Where does the story of a book actually begin? Does Love, Amy’s story start in 1992 when I wrote my first newsletter, raising funds for a summer in China? Or did she start in 1995, when I moved to China full-time and started writing monthly letters? Or did the book begin last May when I decided the time had come to put the letters into a book form? Or, final option, when I realized in November that Love, Amy would not be all my years on the field, instead, the book needed to end after nine years instead of containing all my years in China?
On this we can agree: Love, Amy did begin at some point. Because every book is different, her “coming to life” story is unlike Looming Transitions. I now see how “easy” Looming Transitions was and why she was a perfect first book for me. You might recall that LT is based on a seminar I designed and presented about six years in a row. Having taught on the content and gathered examples for years, she was a familiar friend. We went way back and were comfortable with each other. Though she contained bits of my story, she didn’t demand too much of me personally.
She let me sleep at night and wasn’t an unruly child. She gave me face and played nice with others. If this is what book writing is like, sign me up!
I thought. No scratch that, I assumed that because Love, Amy was mostly a combining of already written newsletters, she was practically written. The angels laughed and put their arms around me, knowing that I would need to be held in the ways of the well-meaning, delusional fools who walk head long into the ocean and wonder how long until they get to the other side.
Ignorance is bliss.
So, blissfully I pulled out the notebook that held my newsletters.
Okay, first problem, until maybe year six I had no digital copy of any letter. And starting in year six, I had about half of the letters in digital form. Not one year did I have a complete set of digital copies.
What’s that you say? I can’t hear you from the shoreline, asking if that might not be a sign of the choppy waters to come. Nope, I’ve got my back to you and am excited to learn about a dictation service — Rev.com. I love Rev.com. What it turns out I don’t love so much is the process of dictation :).
Starting last May, but really taking off last June, I dictated two or three letters a day. Every day I recorded the letters in a voice memo on my phone, emailed the memo to myself, uploaded it to Rev.com, paid based on how long the recording was, gave a few specific instructions (like “It is ‘Erin’ not ‘Aaron.'” Or “You spell it ‘Chengdu.'”) and waited. Often within a few short hours the transcript came back and I would read and clean up transcription errors. (Side note: cleaning up transcription errors is not my strong point.)

- STUDY MATERIAL:
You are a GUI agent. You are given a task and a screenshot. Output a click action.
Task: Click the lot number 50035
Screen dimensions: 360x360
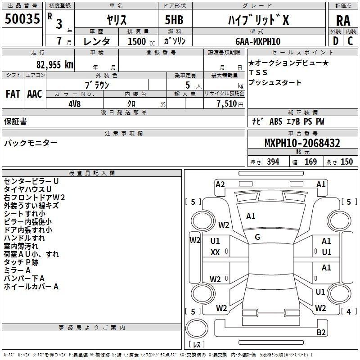tap(22, 19)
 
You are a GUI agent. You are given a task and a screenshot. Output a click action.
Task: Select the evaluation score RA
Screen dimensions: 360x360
tap(343, 21)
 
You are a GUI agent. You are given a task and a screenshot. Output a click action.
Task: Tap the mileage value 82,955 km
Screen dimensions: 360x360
tap(54, 65)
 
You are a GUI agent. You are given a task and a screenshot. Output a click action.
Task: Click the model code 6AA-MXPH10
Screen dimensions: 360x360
tap(258, 41)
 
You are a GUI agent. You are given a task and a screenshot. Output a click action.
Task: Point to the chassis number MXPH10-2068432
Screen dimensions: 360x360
tap(302, 143)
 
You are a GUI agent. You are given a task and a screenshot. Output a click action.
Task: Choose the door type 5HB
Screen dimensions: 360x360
tap(174, 20)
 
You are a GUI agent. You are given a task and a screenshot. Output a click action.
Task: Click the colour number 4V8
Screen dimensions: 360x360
tap(74, 104)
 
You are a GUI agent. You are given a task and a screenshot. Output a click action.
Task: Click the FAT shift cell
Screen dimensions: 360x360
tap(13, 94)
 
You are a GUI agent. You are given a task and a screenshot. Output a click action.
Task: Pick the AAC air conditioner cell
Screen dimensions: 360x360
tap(35, 94)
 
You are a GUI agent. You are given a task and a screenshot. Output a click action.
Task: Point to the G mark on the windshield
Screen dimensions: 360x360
tap(257, 237)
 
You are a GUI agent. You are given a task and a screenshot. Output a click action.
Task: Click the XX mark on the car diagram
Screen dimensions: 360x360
tap(215, 252)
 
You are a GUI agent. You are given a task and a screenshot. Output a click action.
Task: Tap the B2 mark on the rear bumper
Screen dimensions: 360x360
tap(321, 332)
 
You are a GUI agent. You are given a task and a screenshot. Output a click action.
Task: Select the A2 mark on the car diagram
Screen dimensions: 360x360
tap(220, 184)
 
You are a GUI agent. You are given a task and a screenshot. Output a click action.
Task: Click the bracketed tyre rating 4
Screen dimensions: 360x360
tap(349, 311)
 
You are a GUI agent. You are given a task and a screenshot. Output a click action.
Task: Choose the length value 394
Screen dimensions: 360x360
tap(273, 162)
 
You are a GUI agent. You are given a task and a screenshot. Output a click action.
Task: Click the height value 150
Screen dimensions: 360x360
tap(346, 162)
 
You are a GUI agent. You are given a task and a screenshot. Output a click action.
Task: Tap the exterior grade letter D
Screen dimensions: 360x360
tap(336, 41)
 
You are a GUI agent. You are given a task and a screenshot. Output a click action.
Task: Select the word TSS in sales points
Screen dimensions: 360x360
tap(258, 72)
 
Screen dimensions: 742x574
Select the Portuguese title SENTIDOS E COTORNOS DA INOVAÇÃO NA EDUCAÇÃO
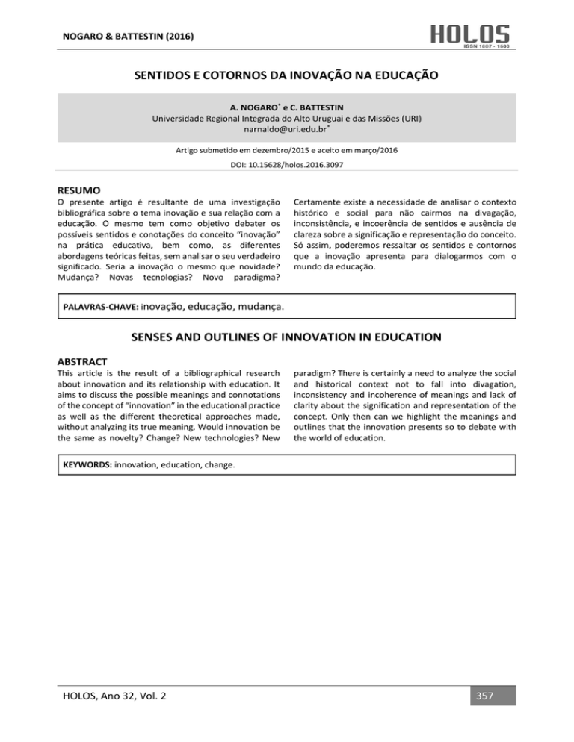tap(286, 75)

- TASK SET:
(A) Rewrite the stretch of the Love, Amy account from "Where does the" through "years in China?", swapping "China" for "Asia".
(B) Carry on the account of making Love, Amy, picking up after its last sentence.

- EXERCISE ANSWERS:
(A)
Where does the story of a book actually begin? Does Love, Amy’s story start in 1992 when I wrote my first newsletter, raising funds for a summer in Asia? Or did she start in 1995, when I moved to Asia full-time and started writing monthly letters? Or did the book begin last May when I decided the time had come to put the letters into a book form? Or, final option, when I realized in November that Love, Amy would not be all my years on the field, instead, the book needed to end after nine years instead of containing all my years in Asia?

(B)
It was through this process that I came to see, “Wait, these aren’t just newsletters, Amy, you kind of wrote this like an unfolding saga. This is more like a memoir than I realized.”
I got excited. Again.
As I went along, I compiled the letters in years and then stepped back, asking what I needed for the book. I wanted the book to be both my story and a resource for others who write newsletters. I truly believe that more information ABOUT newsletters was not the missing piece for those who don’t like to write newsletters. Instead of more information, what they needed was hope and excitement that writing newsletters can be fun.
So, I needed an introduction, conclusion, and short articles for those who write newsletters. I contacted my friend Davita who works with many who write newsletters. Would she share from her experience? She would! Yay! Street cred that Love, Amy wouldn’t just have my ideas, but someone who has read hundreds and hundreds of letters. The intro wasn’t hard to write, but the conclusion?!
The angels saw me flailing around in the water and kindly helped me focus by asking one question. “Amy, why did you write this book? What do you want the read to know when he is finished? What is the message of this book?” I pointed out that they had asked three questions and they gently reminded me I wasn’t really in a good position to split hairs. Did I want to get to the other side or not?
About this time, this was last November, I started freaking out about the cover. Why not? The book wasn’t even done, so instead of focusing on the problem before me (writing the conclusion), I decided to add to my angst by wondering if I could ever, ever, ever love another cover as much I had loved Looming Transitions. Hitting it out of the book cover ballpark, instead of feeling confident when I stepped up to the plate, I was pretty sure I had used up all of my “luck.”
Where does this idea of luck even come from? I believe in the generosity of God! I believe in abundance.
But still I fretted, would my next cover be ugly? Would I love her less? LT’s cover designer was busy so I asked my friend Lynn from Writers on the Rock who she used. She told me about Vanessa in England. I emailed Vanessa and assumed (notice a theme?!) that the process would be long based on the process for Looming Transitions. Within just a few days she emailed four or five potential options.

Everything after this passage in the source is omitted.